Robin Whitney reflects on how UC Davis nursing program changed her life

Robin Whitney, left, meets with staff member Benjamin Link in a conference roomRobin Whitney, a 2016 graduate of the Doctor of Philosophy Degree program, left, reviews reports with Benjamin Link, a research analyst at the Family Caregiving Institute at the Betty Irene Moore School of Nursing

Robin Whitney uses the skills she learned at the Betty Irene Moore School of Nursing at UC Davis every day.

A 2016 graduate from the Doctor of Philosophy (Ph.D.) program, she’s now an associate professor at the Valley Foundation School of Nursing at San Jose State University and coordinator of the school’s Doctor of Nursing Practice program.

“I teach students to make evidence-based practice changes in a practice environment,” Whitney said. “That really aligns with the vision of systems change set by the Betty Irene Moore School of Nursing. It enabled me to think about things on a systems level rather than how we’re normally trained at the beginning of our career.”

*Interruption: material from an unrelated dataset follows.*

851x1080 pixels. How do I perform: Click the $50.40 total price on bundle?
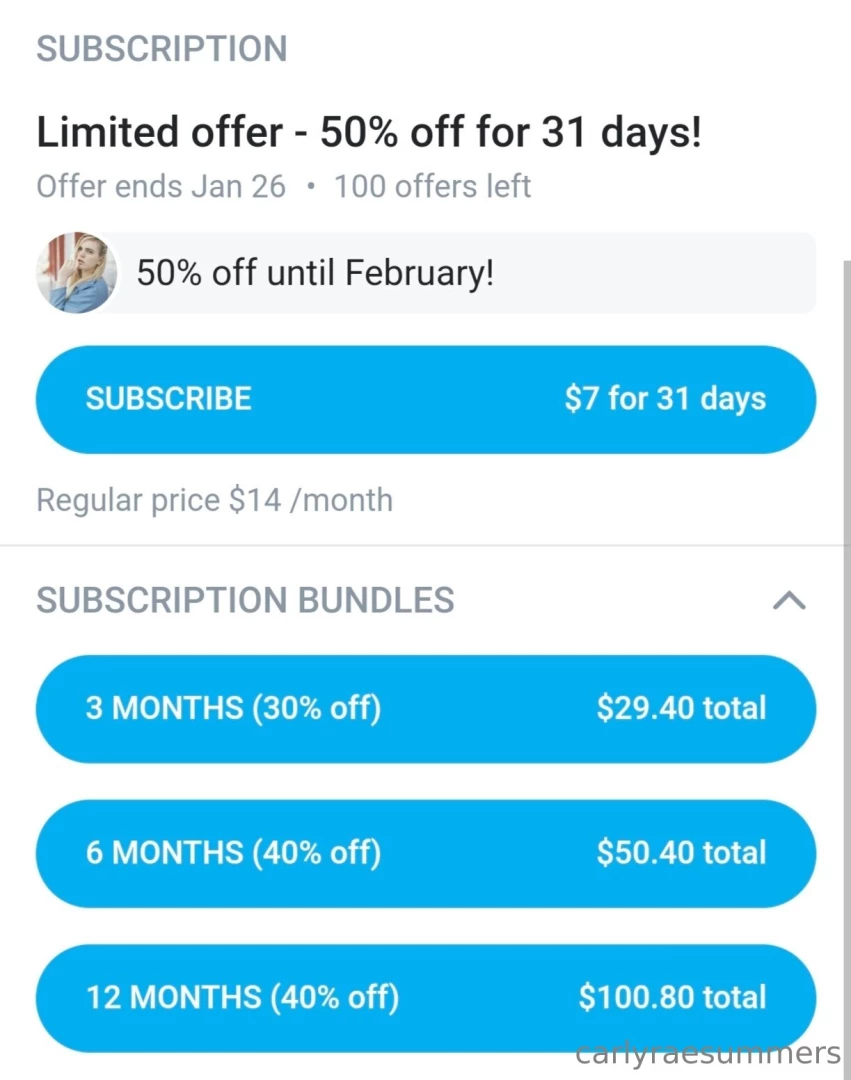click(681, 853)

A decade into her nursing career, Whitney witnessed the persistent challenges in health care. That prompted her to pursue a Ph.D. She chose UC Davis to make bold system change.

“That’s what you learn at the school, to really aim high in your efforts to try and make those changes even when they see impossible,” Whitney explained.

Preparing faculty for four-year institutions and developing innovative nursing science researchers are goals of the School of Nursing Ph.D. program. For Whitney, the evolution is constant.

“I wanted to be involved in some kind of change in health care but didn’t know what that was,” she explained. “The School of Nursing helps you to operationalize that. It’s not something you achieve in an instant, but over the course of your career you take the next step and the next step to move your idea to a research project to something that translates into practice or has policy implications.”

Whitney’s current research focuses on supporting individuals who live with serious illness, particularly cancer survivors, and also supporting their family caregivers. She now brings that expertise — and, once again, the skills she learned in graduate school — to the Family Caregiving Institute at the Betty Irene Moore School of Nursing as a faculty affiliate.

She credits the interprofessional collaboration she experienced and mentorship she received with how she prepares future nurses for an ever-changing health care system.

“We have to learn to think about things differently and the Betty Irene Moore School of Nursing really helped me do that,” she said. “It gave me a whole different direction to my nursing career. It changed my life doing this program.”

Robin Whitney reflects on how UC Davis PhD nursing program changed her life.